Supplied material: Begin

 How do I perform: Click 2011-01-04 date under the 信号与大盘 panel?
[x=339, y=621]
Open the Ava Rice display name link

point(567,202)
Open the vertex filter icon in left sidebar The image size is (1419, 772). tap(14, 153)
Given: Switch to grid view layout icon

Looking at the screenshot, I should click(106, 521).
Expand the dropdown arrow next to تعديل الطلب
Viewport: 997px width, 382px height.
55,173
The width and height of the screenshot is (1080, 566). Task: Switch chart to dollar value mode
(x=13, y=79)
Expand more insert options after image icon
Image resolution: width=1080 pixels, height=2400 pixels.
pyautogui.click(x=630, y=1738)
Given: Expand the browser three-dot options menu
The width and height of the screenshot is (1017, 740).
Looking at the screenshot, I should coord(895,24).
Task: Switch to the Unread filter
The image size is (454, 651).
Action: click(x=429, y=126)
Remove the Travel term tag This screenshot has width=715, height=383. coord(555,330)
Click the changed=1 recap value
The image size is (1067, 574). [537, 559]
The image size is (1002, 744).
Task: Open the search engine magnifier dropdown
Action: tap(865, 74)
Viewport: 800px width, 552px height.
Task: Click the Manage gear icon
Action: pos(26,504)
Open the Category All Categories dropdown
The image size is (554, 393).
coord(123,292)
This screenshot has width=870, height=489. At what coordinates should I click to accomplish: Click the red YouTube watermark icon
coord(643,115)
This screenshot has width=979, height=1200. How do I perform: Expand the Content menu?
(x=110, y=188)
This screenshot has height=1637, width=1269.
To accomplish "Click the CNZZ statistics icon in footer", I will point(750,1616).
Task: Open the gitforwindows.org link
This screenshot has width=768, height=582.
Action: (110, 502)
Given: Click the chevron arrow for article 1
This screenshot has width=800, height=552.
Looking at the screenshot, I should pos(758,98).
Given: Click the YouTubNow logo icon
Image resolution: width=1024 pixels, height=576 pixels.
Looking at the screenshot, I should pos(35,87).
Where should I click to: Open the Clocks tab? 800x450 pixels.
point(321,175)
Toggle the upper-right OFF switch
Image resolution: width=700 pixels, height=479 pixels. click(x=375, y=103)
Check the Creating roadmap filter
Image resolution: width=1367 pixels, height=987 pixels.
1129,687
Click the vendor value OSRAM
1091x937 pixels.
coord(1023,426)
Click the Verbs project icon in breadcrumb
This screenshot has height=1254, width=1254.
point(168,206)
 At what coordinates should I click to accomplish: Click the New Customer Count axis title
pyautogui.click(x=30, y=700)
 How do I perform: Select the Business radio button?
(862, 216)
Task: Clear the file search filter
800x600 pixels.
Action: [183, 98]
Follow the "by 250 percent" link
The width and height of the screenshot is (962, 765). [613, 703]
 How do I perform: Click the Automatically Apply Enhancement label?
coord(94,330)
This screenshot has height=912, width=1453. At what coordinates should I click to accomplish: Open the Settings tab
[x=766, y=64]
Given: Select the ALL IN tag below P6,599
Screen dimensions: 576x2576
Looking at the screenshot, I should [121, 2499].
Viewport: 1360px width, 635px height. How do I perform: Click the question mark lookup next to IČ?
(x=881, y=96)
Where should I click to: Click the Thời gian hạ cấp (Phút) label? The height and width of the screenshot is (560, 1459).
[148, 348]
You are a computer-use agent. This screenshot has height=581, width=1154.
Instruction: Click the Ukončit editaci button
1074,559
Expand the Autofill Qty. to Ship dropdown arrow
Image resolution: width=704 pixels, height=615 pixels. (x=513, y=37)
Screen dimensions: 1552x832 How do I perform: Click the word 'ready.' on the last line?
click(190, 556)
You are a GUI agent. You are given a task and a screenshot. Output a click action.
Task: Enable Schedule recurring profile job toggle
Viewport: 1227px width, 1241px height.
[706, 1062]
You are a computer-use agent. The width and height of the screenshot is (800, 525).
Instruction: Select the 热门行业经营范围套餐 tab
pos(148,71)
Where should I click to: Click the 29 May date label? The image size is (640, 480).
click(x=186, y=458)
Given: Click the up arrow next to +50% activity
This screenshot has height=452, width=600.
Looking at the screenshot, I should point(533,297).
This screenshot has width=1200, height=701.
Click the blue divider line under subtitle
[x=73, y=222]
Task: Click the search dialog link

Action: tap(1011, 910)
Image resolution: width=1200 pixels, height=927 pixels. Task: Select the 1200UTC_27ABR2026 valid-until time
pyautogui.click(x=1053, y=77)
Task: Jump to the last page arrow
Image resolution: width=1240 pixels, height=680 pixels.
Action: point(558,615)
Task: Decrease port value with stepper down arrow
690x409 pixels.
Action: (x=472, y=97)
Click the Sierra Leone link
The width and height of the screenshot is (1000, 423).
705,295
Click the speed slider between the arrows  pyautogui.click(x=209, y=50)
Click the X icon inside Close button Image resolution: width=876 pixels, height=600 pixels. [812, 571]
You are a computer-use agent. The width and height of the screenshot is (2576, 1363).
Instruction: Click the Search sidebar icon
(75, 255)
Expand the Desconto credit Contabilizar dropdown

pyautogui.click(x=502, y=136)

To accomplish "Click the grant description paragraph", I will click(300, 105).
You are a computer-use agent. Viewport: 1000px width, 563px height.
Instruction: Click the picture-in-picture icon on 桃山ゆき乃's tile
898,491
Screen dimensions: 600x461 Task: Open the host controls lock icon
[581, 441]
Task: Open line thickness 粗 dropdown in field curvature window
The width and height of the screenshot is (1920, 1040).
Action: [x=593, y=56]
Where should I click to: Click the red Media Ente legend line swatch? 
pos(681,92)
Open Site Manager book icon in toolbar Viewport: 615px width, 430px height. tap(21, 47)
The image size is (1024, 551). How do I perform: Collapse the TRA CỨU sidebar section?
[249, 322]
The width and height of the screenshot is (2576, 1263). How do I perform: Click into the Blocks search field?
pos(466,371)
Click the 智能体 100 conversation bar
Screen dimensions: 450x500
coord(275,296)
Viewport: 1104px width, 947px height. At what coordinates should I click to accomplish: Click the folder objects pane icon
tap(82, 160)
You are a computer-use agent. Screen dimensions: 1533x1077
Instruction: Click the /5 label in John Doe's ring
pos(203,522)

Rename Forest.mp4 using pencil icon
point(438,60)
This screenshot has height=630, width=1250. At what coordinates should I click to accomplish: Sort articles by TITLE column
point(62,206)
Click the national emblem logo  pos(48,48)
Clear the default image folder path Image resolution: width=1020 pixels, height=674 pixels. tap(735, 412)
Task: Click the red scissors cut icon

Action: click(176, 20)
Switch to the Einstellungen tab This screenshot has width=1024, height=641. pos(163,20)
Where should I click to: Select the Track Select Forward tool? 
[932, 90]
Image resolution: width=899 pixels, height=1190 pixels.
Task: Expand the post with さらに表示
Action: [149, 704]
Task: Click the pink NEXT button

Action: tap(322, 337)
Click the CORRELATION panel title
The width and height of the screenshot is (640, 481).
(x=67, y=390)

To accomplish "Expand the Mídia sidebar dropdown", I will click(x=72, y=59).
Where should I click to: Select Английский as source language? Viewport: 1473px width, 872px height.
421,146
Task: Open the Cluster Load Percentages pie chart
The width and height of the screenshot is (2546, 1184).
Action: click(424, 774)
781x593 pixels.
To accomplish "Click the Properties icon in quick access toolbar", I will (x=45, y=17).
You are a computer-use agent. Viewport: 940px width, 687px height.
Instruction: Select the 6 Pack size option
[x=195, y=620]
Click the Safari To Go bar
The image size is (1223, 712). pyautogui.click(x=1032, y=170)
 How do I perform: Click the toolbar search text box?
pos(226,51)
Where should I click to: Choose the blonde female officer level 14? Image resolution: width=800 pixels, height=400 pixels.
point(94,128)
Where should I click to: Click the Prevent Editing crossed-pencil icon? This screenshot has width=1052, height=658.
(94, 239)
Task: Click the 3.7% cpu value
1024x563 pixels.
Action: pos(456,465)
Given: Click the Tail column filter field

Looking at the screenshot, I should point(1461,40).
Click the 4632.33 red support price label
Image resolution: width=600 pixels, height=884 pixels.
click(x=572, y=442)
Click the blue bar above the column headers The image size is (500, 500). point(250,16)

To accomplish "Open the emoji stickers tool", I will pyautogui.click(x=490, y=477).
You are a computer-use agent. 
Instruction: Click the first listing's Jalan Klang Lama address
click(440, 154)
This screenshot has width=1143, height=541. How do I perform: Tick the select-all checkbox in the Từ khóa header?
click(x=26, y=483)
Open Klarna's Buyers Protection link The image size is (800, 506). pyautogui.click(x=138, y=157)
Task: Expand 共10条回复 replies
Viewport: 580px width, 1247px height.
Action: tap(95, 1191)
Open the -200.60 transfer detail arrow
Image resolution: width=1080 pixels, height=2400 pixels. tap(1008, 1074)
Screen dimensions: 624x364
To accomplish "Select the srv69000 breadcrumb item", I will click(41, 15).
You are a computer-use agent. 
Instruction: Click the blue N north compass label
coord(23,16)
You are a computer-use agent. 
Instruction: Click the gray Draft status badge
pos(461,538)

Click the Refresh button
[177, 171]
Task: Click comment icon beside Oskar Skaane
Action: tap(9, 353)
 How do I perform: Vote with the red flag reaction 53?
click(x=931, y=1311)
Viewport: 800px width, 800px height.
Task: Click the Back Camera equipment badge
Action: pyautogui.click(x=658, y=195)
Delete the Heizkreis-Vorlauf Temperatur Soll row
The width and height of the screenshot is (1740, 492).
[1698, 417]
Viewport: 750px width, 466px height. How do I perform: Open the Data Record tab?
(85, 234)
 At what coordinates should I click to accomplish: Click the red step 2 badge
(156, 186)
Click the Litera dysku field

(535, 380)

Supplied material: End

■ Assignment
Wherever the string "logo" appears in a line of the records, copy that line.

■ The answer
Given: Click the YouTubNow logo icon
Click the national emblem logo  pos(48,48)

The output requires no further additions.